*Assignment*. Return, from the material below, each line in which "This" occurs.

*Available records*.
......

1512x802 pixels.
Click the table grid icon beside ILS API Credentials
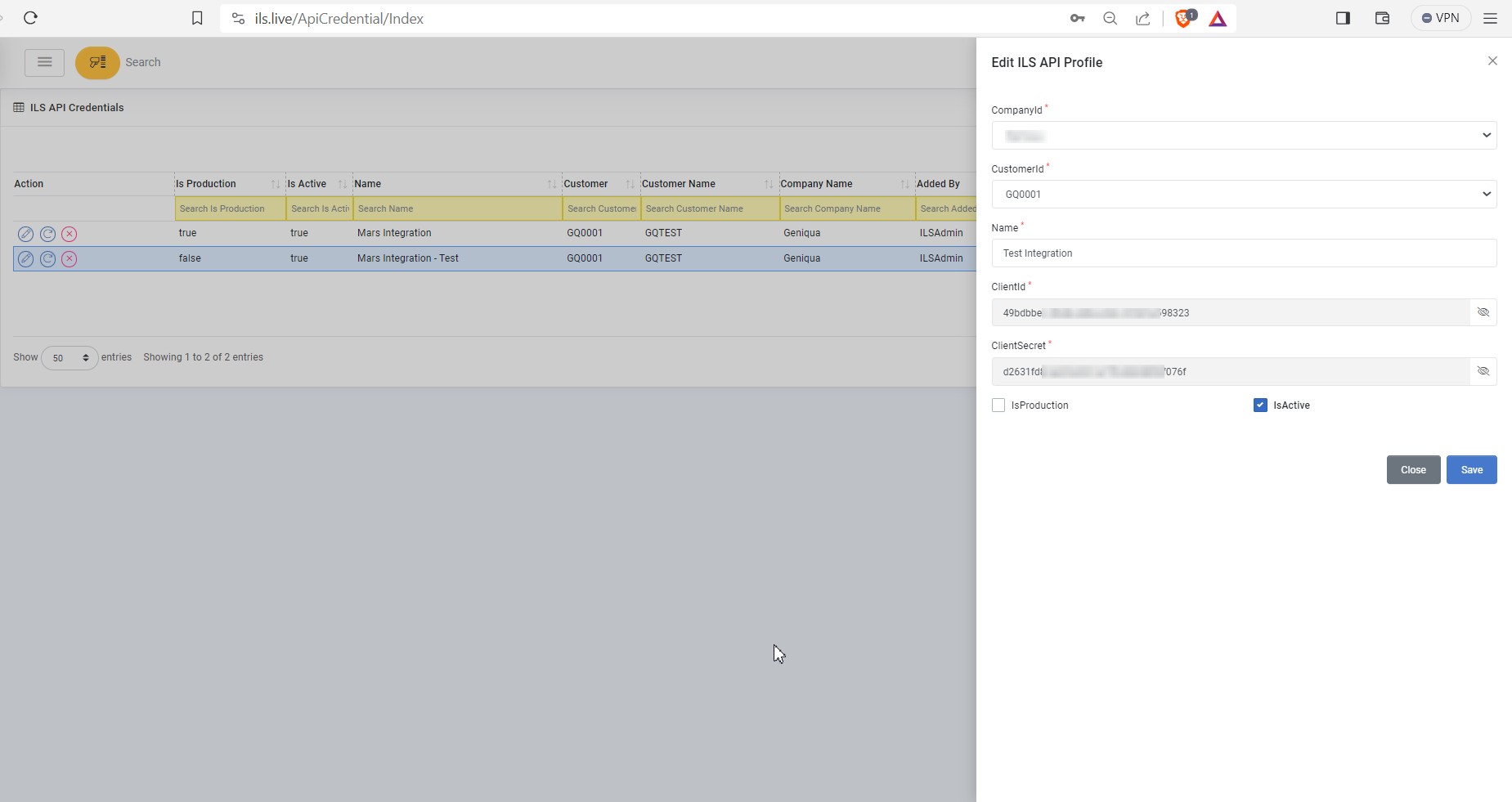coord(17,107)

......

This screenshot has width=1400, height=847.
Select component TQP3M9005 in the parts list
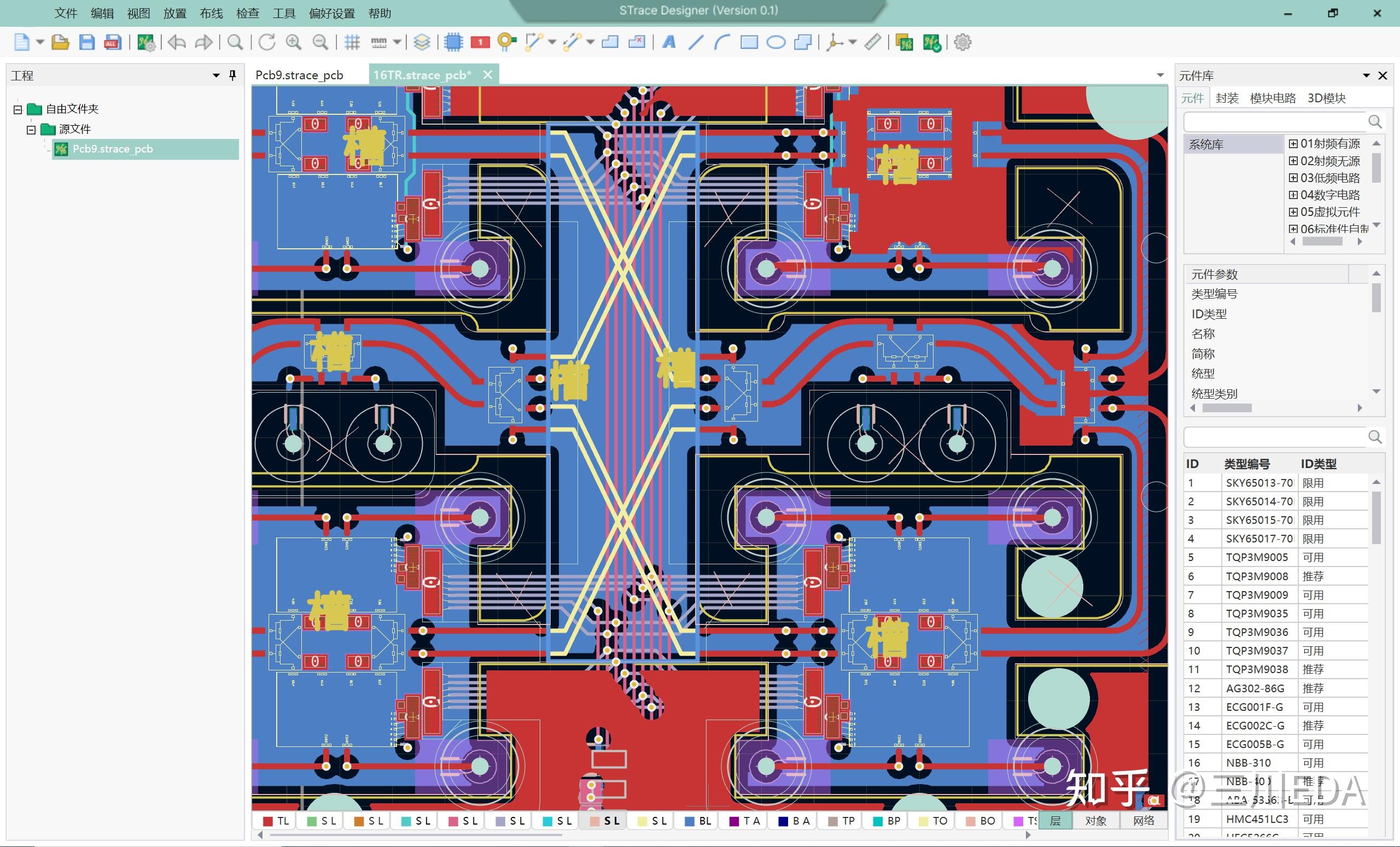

......

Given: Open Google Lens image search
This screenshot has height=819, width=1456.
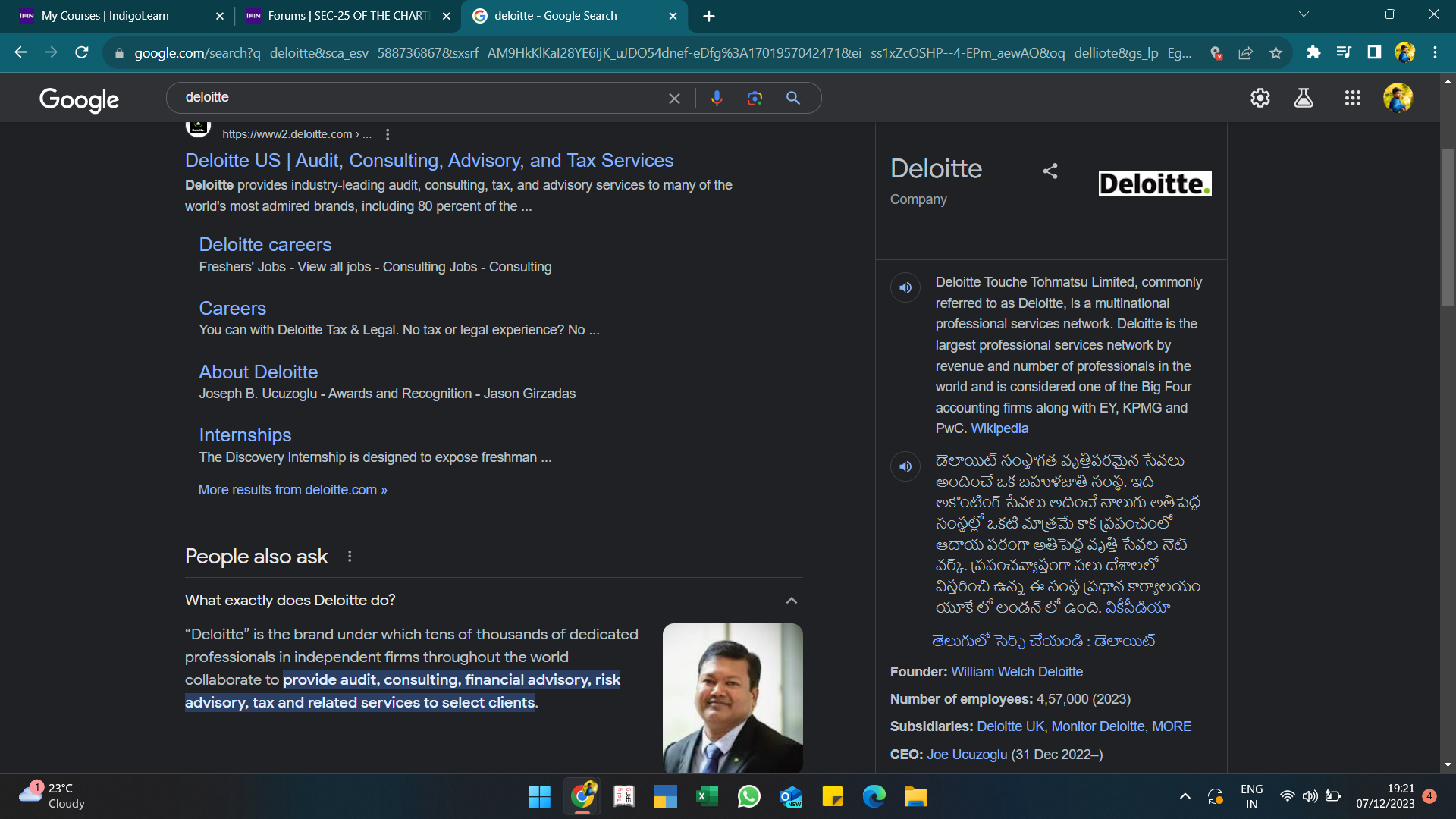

......

*Exercise solution*.
This screenshot has width=1400, height=847.
This screenshot has height=819, width=1456.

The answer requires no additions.